Yes, it’s 2020, and bad things are happening. But the diagnoses of a few cases of plague in Mongolia and Inner Mongolia do not portend a rerun of the Black Death. Like the so-called murder hornets, this scare is another dud.
As we’ve mentioned before, a few cases of plague make the news every year. Plague is a disease caused by the bacterium Yersinia pestis, and the disease it causes is known as bubonic plague if it infects your lymph nodes, and pneumonic plague if it infects your lungs.
Even though the plague pandemic of the 1300s is one of the best known, the disease has never really gone away. It infects rodents more often than people, and there are known “reservoirs” of plague, as they’re called, in the marmots of Mongolia and the prairie dogs of the southwestern United States. Between one and 17 people are diagnosed with plague every year in the US. According to the World Health Organization, there were 3,248 cases and 584 plague deaths globally between 2010 and 2015.
Plague is still serious and can be fatal, but it is treatable with antibiotics. (If you think you have plague, please, seek medical care.)
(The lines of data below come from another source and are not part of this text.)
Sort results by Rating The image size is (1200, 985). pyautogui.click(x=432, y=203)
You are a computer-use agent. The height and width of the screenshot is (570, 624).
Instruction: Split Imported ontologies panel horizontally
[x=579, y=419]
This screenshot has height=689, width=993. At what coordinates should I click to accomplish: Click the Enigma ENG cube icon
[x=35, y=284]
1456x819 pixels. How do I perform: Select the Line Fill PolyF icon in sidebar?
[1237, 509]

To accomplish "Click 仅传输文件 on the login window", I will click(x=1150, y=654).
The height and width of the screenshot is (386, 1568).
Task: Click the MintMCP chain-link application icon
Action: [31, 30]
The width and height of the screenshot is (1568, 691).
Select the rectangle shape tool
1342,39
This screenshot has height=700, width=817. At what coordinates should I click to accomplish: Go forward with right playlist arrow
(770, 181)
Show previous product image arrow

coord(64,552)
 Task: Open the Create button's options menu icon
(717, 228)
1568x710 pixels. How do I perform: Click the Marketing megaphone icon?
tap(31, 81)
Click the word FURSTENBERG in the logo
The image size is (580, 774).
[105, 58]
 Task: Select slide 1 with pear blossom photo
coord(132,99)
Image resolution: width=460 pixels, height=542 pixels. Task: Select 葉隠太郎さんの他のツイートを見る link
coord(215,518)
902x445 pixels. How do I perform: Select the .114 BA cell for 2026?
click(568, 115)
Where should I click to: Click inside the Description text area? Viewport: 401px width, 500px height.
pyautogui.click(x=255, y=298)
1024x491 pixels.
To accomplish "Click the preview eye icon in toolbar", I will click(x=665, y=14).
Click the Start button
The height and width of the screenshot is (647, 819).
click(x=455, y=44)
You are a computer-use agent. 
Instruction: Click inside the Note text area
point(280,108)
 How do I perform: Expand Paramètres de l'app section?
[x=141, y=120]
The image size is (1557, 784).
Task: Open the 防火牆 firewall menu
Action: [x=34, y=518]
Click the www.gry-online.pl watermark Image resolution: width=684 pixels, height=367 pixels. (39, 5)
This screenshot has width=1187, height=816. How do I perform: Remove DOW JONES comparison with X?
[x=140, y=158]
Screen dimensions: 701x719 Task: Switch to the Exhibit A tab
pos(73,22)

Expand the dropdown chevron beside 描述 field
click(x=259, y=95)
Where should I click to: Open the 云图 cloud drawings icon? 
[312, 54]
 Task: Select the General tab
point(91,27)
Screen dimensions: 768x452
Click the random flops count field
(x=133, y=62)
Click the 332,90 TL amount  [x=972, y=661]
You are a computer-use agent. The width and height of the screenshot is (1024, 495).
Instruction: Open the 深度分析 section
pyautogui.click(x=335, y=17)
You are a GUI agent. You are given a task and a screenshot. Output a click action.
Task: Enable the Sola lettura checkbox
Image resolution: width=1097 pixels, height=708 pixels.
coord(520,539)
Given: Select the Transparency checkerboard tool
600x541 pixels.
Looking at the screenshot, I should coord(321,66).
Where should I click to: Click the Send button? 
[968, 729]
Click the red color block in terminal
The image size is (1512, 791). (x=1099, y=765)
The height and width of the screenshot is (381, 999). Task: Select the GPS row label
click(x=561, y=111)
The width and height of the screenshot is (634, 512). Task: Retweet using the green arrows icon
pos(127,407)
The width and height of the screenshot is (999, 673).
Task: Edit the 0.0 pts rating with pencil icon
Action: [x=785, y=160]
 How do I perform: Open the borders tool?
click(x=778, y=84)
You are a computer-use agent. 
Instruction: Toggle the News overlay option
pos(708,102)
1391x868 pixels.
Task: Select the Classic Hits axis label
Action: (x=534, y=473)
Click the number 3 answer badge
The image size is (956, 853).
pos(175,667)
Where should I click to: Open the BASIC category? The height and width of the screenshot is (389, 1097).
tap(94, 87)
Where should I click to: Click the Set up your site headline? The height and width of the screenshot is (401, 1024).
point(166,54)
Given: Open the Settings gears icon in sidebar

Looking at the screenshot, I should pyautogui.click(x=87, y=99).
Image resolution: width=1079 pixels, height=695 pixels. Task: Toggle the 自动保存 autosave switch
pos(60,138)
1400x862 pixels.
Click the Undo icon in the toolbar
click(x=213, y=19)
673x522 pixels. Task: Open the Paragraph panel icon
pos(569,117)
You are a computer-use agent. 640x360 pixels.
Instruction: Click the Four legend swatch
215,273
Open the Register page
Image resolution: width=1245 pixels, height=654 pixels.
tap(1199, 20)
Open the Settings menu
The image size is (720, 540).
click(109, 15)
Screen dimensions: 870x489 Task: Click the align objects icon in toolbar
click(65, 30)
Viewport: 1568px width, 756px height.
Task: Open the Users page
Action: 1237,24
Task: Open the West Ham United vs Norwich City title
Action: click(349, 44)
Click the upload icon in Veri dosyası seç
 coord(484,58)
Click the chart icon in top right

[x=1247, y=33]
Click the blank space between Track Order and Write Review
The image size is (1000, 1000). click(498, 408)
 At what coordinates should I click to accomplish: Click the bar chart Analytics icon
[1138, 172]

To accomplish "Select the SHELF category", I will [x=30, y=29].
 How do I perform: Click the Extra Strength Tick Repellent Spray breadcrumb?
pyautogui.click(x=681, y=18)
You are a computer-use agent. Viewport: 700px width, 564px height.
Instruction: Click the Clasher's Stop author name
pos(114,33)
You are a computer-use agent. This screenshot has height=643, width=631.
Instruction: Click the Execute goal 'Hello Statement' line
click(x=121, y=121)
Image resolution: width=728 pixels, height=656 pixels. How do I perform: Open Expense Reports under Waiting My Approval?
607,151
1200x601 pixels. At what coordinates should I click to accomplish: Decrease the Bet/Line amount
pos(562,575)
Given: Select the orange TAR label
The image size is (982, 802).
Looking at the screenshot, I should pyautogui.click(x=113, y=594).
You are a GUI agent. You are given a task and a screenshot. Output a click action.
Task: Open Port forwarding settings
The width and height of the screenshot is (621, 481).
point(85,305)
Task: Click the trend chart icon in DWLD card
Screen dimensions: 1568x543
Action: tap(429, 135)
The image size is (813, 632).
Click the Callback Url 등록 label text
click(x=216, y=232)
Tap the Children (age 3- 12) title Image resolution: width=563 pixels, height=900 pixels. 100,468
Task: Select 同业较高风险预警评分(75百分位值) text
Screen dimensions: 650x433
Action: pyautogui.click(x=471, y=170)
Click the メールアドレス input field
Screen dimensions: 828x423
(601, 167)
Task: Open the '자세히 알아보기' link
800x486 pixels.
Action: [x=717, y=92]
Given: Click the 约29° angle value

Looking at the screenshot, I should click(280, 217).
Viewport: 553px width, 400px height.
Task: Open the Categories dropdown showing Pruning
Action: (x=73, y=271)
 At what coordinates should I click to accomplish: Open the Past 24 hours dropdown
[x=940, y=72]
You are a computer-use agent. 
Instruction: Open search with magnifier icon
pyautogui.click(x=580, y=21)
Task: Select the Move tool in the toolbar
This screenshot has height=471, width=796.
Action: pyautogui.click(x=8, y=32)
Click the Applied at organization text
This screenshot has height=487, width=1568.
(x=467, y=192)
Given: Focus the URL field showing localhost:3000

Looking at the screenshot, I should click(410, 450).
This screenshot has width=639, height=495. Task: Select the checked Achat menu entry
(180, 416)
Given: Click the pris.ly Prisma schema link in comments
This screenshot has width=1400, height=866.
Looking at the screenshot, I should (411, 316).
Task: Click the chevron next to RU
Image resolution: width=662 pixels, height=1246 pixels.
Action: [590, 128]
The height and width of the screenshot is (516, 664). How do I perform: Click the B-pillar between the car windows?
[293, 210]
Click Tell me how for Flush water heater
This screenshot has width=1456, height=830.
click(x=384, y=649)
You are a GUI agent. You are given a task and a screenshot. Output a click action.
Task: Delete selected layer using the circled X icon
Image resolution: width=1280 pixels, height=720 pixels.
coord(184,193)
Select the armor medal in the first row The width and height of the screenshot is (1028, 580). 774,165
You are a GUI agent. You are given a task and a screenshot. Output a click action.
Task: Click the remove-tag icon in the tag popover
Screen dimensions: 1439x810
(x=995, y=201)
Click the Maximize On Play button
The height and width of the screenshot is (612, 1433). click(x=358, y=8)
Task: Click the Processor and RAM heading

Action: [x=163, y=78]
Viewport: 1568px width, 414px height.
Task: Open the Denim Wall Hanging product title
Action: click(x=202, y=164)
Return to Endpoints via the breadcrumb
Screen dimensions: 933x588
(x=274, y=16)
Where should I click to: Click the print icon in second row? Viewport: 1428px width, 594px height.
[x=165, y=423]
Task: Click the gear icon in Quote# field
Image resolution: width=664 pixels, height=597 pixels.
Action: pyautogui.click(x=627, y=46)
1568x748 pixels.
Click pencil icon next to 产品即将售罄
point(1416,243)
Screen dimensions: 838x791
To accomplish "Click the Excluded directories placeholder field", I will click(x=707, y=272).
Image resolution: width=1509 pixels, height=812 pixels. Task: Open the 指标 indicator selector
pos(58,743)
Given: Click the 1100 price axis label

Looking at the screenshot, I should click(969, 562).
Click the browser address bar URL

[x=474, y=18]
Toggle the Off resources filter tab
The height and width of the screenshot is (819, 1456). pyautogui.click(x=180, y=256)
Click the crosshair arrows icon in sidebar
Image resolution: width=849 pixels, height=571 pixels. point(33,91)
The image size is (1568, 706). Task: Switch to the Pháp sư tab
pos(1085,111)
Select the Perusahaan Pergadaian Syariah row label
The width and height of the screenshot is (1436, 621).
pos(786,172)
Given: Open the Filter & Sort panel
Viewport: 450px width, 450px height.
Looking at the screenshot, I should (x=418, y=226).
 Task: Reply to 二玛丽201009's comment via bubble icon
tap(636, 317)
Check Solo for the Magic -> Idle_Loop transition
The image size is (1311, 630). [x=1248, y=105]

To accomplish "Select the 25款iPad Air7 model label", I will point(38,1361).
“The word ‘plague’ often conjures up ‘medieval’ so that many people assume plague has disappeared,” Winston Black, a historian of medicine, wrote to me in an email. “Journalists depend on this... ignorance to bring out story after story in which minor, localized outbreaks of plague are presented as the potential return of the Black Death. That misleading portrayal is even more common now during COVID, as plague can be added to the litany of terrors (e.g. murder hornets in Canada) that are used to drive clicks (or ‘sell papers,’ if that’s ever done anymore).”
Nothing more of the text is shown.